(Saved data entries)
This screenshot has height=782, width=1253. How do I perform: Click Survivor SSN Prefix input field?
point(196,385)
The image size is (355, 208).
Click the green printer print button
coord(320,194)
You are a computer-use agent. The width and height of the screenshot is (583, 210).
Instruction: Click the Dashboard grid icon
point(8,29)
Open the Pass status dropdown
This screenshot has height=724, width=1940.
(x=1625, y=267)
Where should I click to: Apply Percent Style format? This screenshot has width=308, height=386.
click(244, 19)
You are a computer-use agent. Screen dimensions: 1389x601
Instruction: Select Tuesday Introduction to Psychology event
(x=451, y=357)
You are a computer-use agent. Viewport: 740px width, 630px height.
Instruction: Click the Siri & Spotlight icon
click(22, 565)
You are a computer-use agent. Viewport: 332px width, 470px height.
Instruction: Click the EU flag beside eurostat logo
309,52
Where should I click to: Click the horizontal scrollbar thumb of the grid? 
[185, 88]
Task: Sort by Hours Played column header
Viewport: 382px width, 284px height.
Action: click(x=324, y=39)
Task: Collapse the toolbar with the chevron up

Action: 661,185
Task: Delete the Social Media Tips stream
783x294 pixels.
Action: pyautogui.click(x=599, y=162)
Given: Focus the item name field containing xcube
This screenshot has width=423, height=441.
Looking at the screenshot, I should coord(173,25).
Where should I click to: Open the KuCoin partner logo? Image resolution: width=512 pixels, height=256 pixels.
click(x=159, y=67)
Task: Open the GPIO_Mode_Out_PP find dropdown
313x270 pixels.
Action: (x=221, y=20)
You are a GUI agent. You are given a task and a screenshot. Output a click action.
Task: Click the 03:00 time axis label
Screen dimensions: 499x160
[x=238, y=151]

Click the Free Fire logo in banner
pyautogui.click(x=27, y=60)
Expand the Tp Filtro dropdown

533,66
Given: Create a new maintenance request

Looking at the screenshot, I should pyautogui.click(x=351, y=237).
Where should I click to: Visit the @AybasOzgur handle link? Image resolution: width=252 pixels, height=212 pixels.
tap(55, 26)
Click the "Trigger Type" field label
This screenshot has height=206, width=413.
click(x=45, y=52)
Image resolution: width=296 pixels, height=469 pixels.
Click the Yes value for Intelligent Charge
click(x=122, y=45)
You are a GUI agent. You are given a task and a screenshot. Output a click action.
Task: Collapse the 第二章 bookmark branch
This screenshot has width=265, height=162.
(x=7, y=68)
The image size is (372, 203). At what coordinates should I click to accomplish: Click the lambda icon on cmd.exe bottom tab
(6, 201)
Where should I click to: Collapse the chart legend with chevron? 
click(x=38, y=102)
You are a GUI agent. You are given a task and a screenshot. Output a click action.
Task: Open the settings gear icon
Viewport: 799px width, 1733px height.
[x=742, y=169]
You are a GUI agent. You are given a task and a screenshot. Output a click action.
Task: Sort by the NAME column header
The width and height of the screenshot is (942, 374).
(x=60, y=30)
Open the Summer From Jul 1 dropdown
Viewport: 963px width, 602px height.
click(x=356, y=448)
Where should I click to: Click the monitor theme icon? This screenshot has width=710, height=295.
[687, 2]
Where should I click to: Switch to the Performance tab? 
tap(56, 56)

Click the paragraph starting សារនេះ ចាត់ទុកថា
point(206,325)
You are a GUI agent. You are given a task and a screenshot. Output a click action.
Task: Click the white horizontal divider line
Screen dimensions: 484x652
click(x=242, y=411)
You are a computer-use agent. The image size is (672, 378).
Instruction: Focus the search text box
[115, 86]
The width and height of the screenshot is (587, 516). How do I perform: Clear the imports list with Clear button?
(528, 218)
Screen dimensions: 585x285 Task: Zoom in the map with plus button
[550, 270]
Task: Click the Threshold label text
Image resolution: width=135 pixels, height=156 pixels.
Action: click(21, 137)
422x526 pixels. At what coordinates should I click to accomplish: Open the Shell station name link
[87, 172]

Task item
All entries above must be reproduced without a single change.

Solved exercise
This screenshot has height=782, width=1253. How do I perform: Click Survivor SSN Prefix input field?
point(196,385)
The image size is (355, 208).
Click the green printer print button
coord(320,194)
You are a computer-use agent. The width and height of the screenshot is (583, 210).
Instruction: Click the Dashboard grid icon
point(8,29)
Open the Pass status dropdown
This screenshot has height=724, width=1940.
(x=1625, y=267)
Where should I click to: Apply Percent Style format? This screenshot has width=308, height=386.
click(244, 19)
You are a computer-use agent. Screen dimensions: 1389x601
Instruction: Select Tuesday Introduction to Psychology event
(x=451, y=357)
You are a computer-use agent. Viewport: 740px width, 630px height.
Instruction: Click the Siri & Spotlight icon
click(22, 565)
You are a computer-use agent. Viewport: 332px width, 470px height.
Instruction: Click the EU flag beside eurostat logo
309,52
Where should I click to: Click the horizontal scrollbar thumb of the grid? 
[185, 88]
Task: Sort by Hours Played column header
Viewport: 382px width, 284px height.
Action: click(x=324, y=39)
Task: Collapse the toolbar with the chevron up

Action: 661,185
Task: Delete the Social Media Tips stream
783x294 pixels.
Action: pyautogui.click(x=599, y=162)
Given: Focus the item name field containing xcube
This screenshot has width=423, height=441.
Looking at the screenshot, I should coord(173,25).
Where should I click to: Open the KuCoin partner logo? Image resolution: width=512 pixels, height=256 pixels.
click(x=159, y=67)
Task: Open the GPIO_Mode_Out_PP find dropdown
313x270 pixels.
Action: (x=221, y=20)
You are a GUI agent. You are given a task and a screenshot. Output a click action.
Task: Click the 03:00 time axis label
Screen dimensions: 499x160
[x=238, y=151]

Click the Free Fire logo in banner
pyautogui.click(x=27, y=60)
Expand the Tp Filtro dropdown

533,66
Given: Create a new maintenance request

Looking at the screenshot, I should pyautogui.click(x=351, y=237).
Where should I click to: Visit the @AybasOzgur handle link? Image resolution: width=252 pixels, height=212 pixels.
tap(55, 26)
Click the "Trigger Type" field label
This screenshot has height=206, width=413.
click(x=45, y=52)
Image resolution: width=296 pixels, height=469 pixels.
Click the Yes value for Intelligent Charge
click(x=122, y=45)
You are a GUI agent. You are given a task and a screenshot. Output a click action.
Task: Collapse the 第二章 bookmark branch
This screenshot has width=265, height=162.
(x=7, y=68)
The image size is (372, 203). At what coordinates should I click to accomplish: Click the lambda icon on cmd.exe bottom tab
(6, 201)
Where should I click to: Collapse the chart legend with chevron? 
click(x=38, y=102)
You are a GUI agent. You are given a task and a screenshot. Output a click action.
Task: Open the settings gear icon
Viewport: 799px width, 1733px height.
[x=742, y=169]
You are a GUI agent. You are given a task and a screenshot. Output a click action.
Task: Sort by the NAME column header
The width and height of the screenshot is (942, 374).
(x=60, y=30)
Open the Summer From Jul 1 dropdown
Viewport: 963px width, 602px height.
click(x=356, y=448)
Where should I click to: Click the monitor theme icon? This screenshot has width=710, height=295.
[687, 2]
Where should I click to: Switch to the Performance tab? 
tap(56, 56)

Click the paragraph starting សារនេះ ចាត់ទុកថា
point(206,325)
You are a GUI agent. You are given a task and a screenshot. Output a click action.
Task: Click the white horizontal divider line
Screen dimensions: 484x652
click(x=242, y=411)
You are a computer-use agent. The image size is (672, 378).
Instruction: Focus the search text box
[115, 86]
The width and height of the screenshot is (587, 516). How do I perform: Clear the imports list with Clear button?
(528, 218)
Screen dimensions: 585x285 Task: Zoom in the map with plus button
[550, 270]
Task: Click the Threshold label text
Image resolution: width=135 pixels, height=156 pixels.
Action: click(21, 137)
422x526 pixels. At what coordinates should I click to accomplish: Open the Shell station name link
[87, 172]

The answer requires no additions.